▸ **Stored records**
-*-*-
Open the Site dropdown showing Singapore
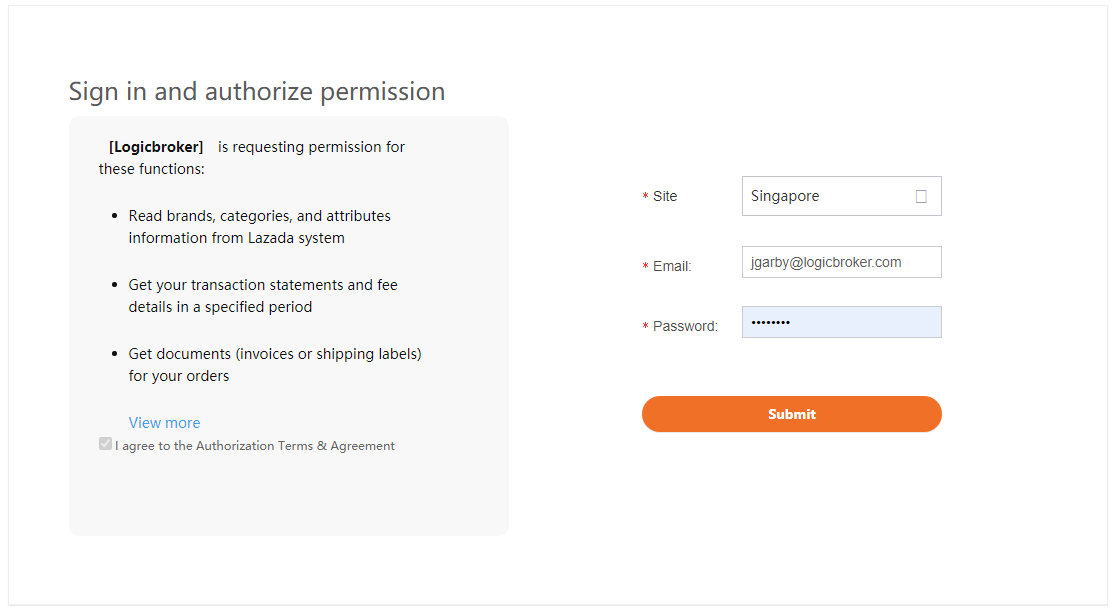(841, 196)
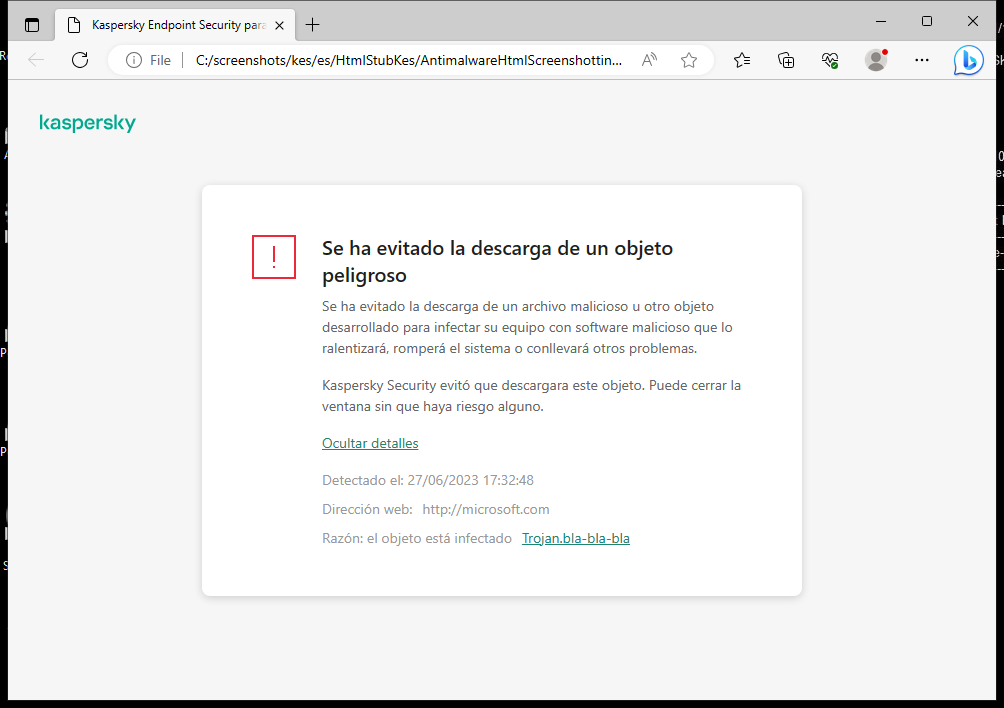1004x708 pixels.
Task: Star this page to add favorite
Action: [x=688, y=60]
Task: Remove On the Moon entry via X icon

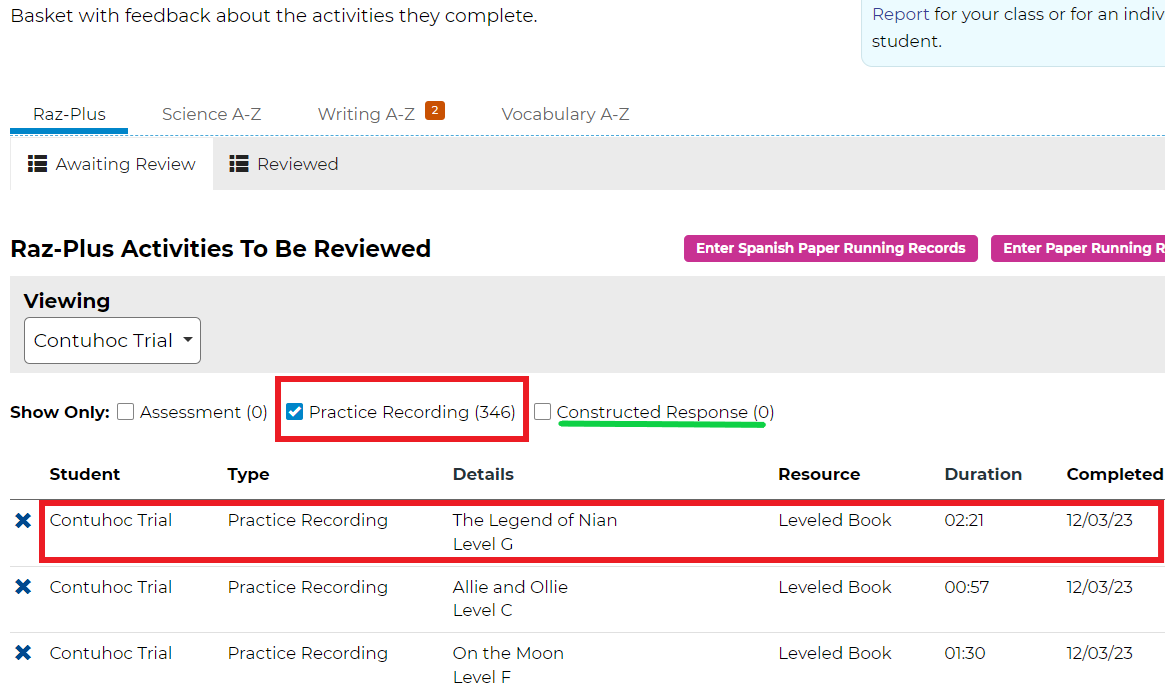Action: coord(23,653)
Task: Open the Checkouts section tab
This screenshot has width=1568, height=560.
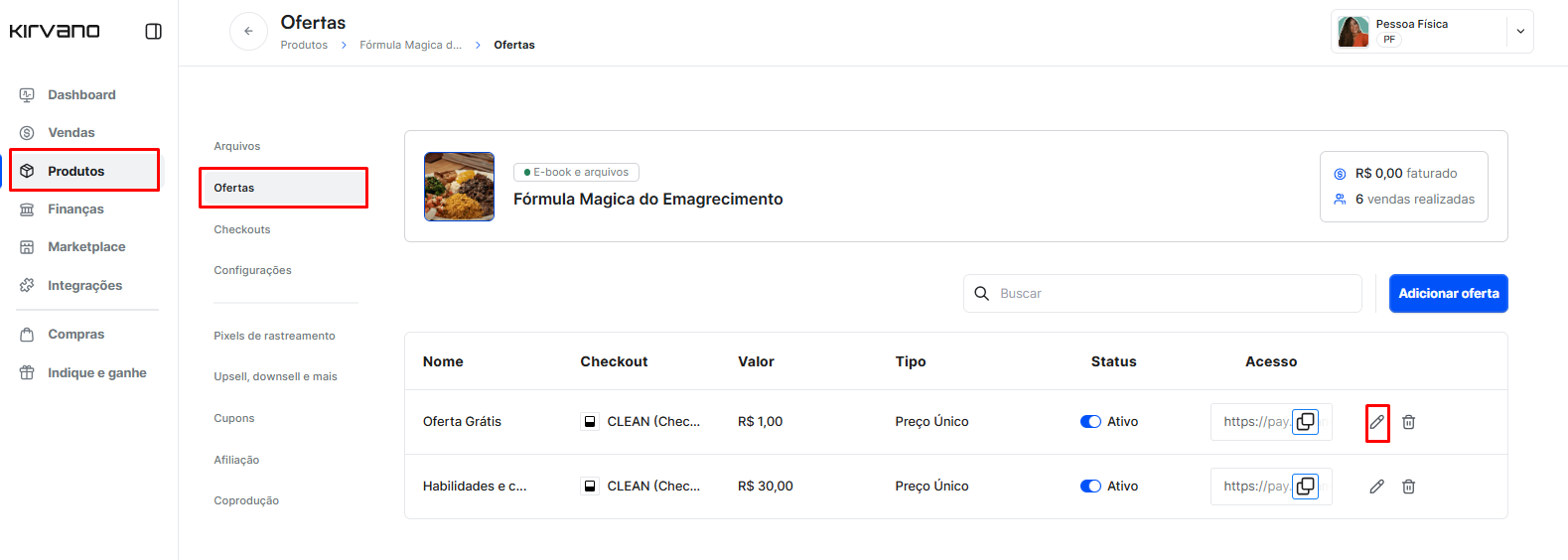Action: (x=242, y=229)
-*-*-
▸ **ACTIVITY**
Each of the entries above must be copied exactly, but the pictures stay out.

▸ **EXPECTED ANSWER**
Open the Site dropdown showing Singapore
(841, 196)
1004x708 pixels.
Task: Star this page to add favorite
Action: [x=688, y=60]
Task: Remove On the Moon entry via X icon

Action: coord(23,653)
Task: Open the Checkouts section tab
This screenshot has width=1568, height=560.
Action: (x=242, y=229)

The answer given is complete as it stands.